If Friedman was right, why are so many firms eager to state their purpose without mentioning profits or shareholders?

Shareholders and stakeholders

Recently, social and political pressure has been increasing on business leaders to go beyond simply creating value for shareholders. Across sectors, firms are recognising that the decisions of management have a profound effect on employees, partners and suppliers, the communities they operate in, and the natural world. Scrutiny is increasing and governance codes are changing to compel them to act.

As well as the stick of enforcement, firms are also understanding the opportunity to be drivers of the change they want to see on major issues, such as workforce equality and climate change. However, as Friedman highlighted, making these trade-offs across stakeholders is really hard. Firms need a way to communicate their priorities, and the trade-offs they are going to make, to all of their stakeholders. This is why many corporates are deciding to define and share their corporate purpose.

Purposeful purposes

Corporate purpose should clearly state why an organisation exists and what benefit it aims to provide to the world at large. Purpose can, and should, be the cornerstone of successful modern enterprise. It can be used to set direction, guide management through making difficult trade-offs and enable difficult conversations within organisations. It drives a better employee experience by uniting and exciting people, and provides a transparent statement of intent to the outside world, establishing stronger connections with customers and communities.

Unlocking change

Firms are the space in society where financial capital, labour, natural capital, and physical and social infrastructure all meet. To tackle some of the biggest challenges in society around the environment, fairness and growth, we need firms to actively look at the returns that they generate to all these different forms of capital, as well as the trade-offs between them.

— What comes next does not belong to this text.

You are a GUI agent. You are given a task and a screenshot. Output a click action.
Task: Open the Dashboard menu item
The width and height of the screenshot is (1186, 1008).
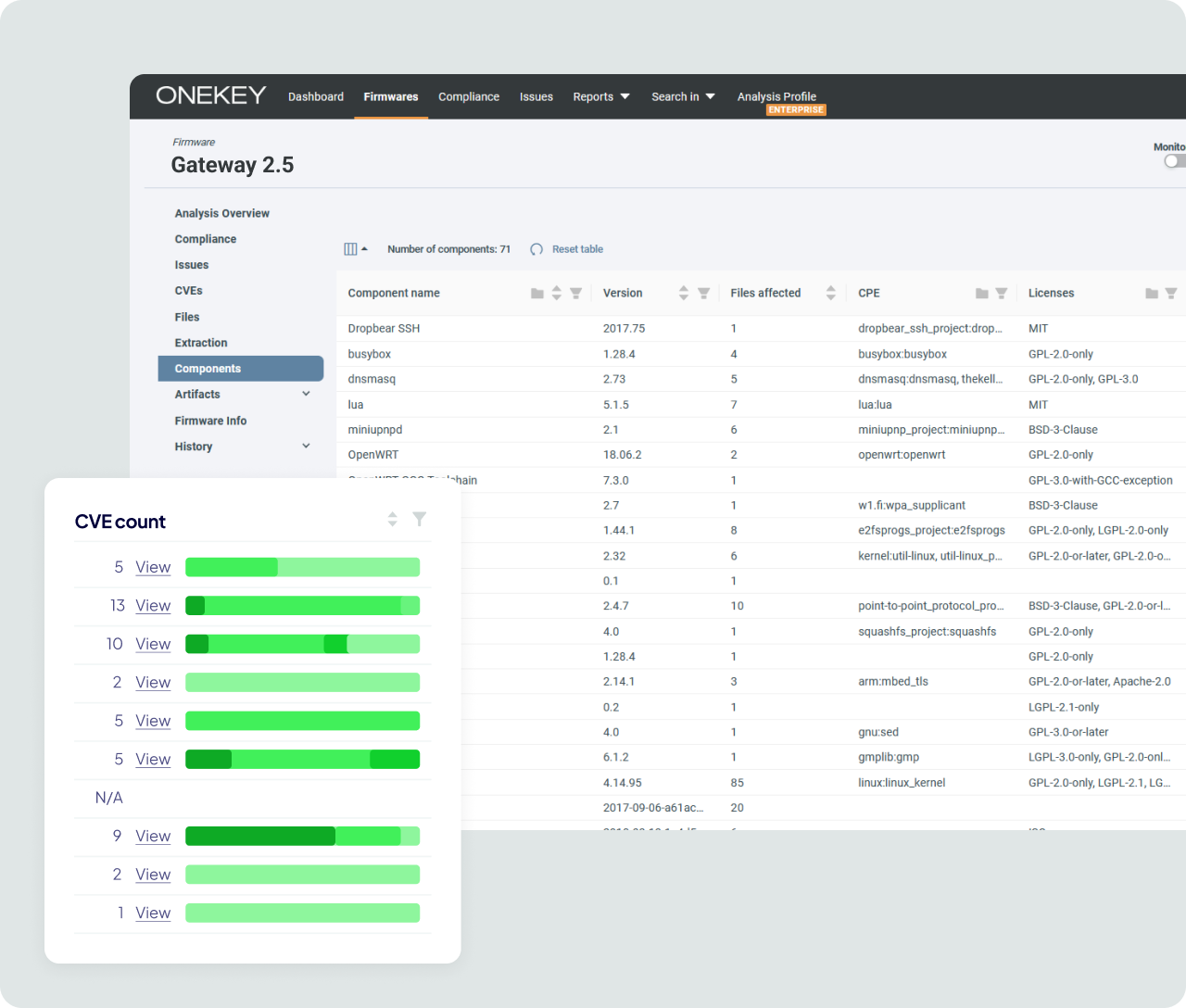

In order to unlock this change in society, firms need not only financial capital but also buy-in from their stakeholders. Sometimes this buy-in is in the form of explicit contracts, such as licences to operate, environmental consents or planning permissions. However, contracts are not perfect—they cannot account for every eventuality, so we often have to rely on implicit contracts.

Bike-share schemes that don’t get acceptance about where their bikes can and cannot be left from the communities in which they operate find it hard to succeed. Customers who are loyal to a service provider don’t expect to be charged an excessive premium for that loyalty.

We have seen that firms who don’t get these contracts right across their stakeholders find themselves on the receiving end of negative media campaigns or regulatory scrutiny—all of which reduce trust across the firm’s stakeholders.

If firms want to achieve progress—through which we might all benefit—there needs to be trust across stakeholders. Without trust, stakeholders are likely to block attempts at change that don’t immediately benefit them. This trust is built by firms upholding explicit and implicit social contracts across different stakeholders and ensuring the trade-offs they make are consistent with their purpose. If firms want to maintain legitimacy and have impact, they need to articulate their purpose to the stakeholders who enable them.